And breathe…

02 October 2020
Volume 12 · Issue 10

Abstract

Having just entered his third year, Jolyon Price reflects on his early autonomous experience in clinical practice as a result of COVID-19, and lessons learned to support him as a clinician

When I wrote my last article, my bags were packed and I was ready for my first shift as an emergency care support worker (ECSW) the next day. Responding to the COVID-19 emergency was a new and completely unexpected chapter in my training.

My FIrst shifts were full of trepidation, anxiety and a certain amount of guesswork in knowing how this new role would operate within the ambulance trust. Established key workers were not aware of this new position and its function. My ECSW colleagues and I drove a new ambulance, with new technology, and new guidance regarding personal protective equipment (PPE) for COVID-19.

Working alongside a fellow 2nd-year student, the two of us were small fish in a vast pond. This was not a clinical placement supervised by a paramedic mentor. We were working independently, treating patients where our existing skills allowed and knowing when to call for a paramedic or medical guidance. At first, my habit was to look over my shoulder and seek my mentor's approval, but I saw only a blank wall. For the first time in my paramedic training, I had no mentor by my side. My ECSW colleague and I had the autonomy to make decisions and treat our patients as we saw fit.

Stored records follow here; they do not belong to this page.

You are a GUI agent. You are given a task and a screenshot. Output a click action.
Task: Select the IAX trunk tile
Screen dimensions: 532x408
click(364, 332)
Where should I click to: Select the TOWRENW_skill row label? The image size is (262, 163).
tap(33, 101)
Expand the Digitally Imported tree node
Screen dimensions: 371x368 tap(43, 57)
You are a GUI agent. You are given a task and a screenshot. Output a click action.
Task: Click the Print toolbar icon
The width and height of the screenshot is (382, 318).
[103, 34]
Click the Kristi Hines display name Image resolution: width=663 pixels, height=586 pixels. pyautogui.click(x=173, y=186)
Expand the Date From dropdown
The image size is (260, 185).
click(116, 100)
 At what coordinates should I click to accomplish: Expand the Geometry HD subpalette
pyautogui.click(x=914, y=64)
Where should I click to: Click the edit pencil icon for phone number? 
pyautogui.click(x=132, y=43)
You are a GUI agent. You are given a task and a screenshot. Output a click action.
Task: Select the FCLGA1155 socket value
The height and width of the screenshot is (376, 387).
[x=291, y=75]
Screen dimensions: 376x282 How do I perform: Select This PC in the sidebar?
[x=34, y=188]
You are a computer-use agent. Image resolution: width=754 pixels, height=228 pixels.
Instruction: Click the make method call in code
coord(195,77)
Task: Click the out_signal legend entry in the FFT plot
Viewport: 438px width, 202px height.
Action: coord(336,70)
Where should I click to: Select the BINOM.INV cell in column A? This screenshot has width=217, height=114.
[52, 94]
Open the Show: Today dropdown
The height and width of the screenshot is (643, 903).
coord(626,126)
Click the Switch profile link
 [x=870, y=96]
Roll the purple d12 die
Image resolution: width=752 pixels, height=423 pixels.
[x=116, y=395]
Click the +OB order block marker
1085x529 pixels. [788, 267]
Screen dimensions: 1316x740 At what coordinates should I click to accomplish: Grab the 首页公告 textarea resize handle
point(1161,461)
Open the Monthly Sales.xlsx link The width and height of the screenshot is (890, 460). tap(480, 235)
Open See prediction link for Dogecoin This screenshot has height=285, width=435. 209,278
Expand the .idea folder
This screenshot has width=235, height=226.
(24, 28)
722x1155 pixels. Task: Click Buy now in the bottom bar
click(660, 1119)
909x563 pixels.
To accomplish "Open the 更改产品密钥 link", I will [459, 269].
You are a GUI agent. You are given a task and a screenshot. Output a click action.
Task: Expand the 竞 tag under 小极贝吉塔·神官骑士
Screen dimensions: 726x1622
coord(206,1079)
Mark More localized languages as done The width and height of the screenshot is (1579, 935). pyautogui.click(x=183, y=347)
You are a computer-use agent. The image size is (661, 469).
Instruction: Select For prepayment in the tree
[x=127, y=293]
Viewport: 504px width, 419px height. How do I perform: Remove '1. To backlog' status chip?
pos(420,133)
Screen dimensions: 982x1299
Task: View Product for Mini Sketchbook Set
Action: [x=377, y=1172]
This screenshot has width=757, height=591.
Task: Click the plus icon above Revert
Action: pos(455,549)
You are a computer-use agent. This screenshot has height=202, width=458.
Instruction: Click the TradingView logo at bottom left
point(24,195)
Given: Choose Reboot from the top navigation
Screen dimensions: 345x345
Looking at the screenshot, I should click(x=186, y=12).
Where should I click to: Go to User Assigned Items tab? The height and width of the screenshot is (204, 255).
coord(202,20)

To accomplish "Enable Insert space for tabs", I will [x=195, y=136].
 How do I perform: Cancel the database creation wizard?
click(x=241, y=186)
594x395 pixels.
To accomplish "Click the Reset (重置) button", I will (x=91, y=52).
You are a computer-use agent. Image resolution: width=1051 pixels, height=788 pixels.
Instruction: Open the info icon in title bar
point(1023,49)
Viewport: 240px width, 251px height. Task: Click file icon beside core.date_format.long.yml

In an urgent tier vehicle, our role is to attend lower category calls, including urgent GP referrals, and to support rapid response vehicles. We are not blue-light trained, but we can be used to attend category 1 calls if we are the nearest available resource. This possibility became a reality 1 month into the role, when I attended a paediatric seizure. As we travelled to the job, we were updated and told we would be the first resource to arrive at the scene. As the attending clinician, I was keenly aware of the serious nature of the call and knew that my initial actions could be crucial in providing successful treatment for our young patient. After discussing an action plan with my colleague, I took three deep breaths and entered the house.

Fortunately, I felt in control of the situation throughout, supported by my first 2 years of training in university. I was relieved to be backed by a paramedic crew shortly afterwards, who were highly professional in their management. A few days later, we heard the happy news that the patient had made a full recovery. It was a successful outcome, and I discovered that I could apply my newly-learned clinical skills appropriately in an emergency. I recognised that I didn't need a mentor to monitor every single action I took.

The COVID-19 pandemic has given me an early opportunity to work with some degree of autonomy and I've discovered that some important knowledge can only develop beyond the classroom, in the clinical situation. Over the past few months, I've learned that automatic blood pressure cuffs aren't always reliable, incontinence pads are a must-have, and that trolley beds and gravel drives don't mix. Acquiring these learning experiences is making me a more confident clinician. I enjoy helping new staff who have ‘stepped up to the plate’ in responding to the COVID-19 pandemic. Many have had no prior direct clinical experience, but every one of them has pre-existing skills that benefit the patient and that benefit me too. I value the time I spend with them, as we guide and support each other in this still new and unfamiliar territory. We are all on the steepest of learning curves but with them, I share my most valuable advice—breathe.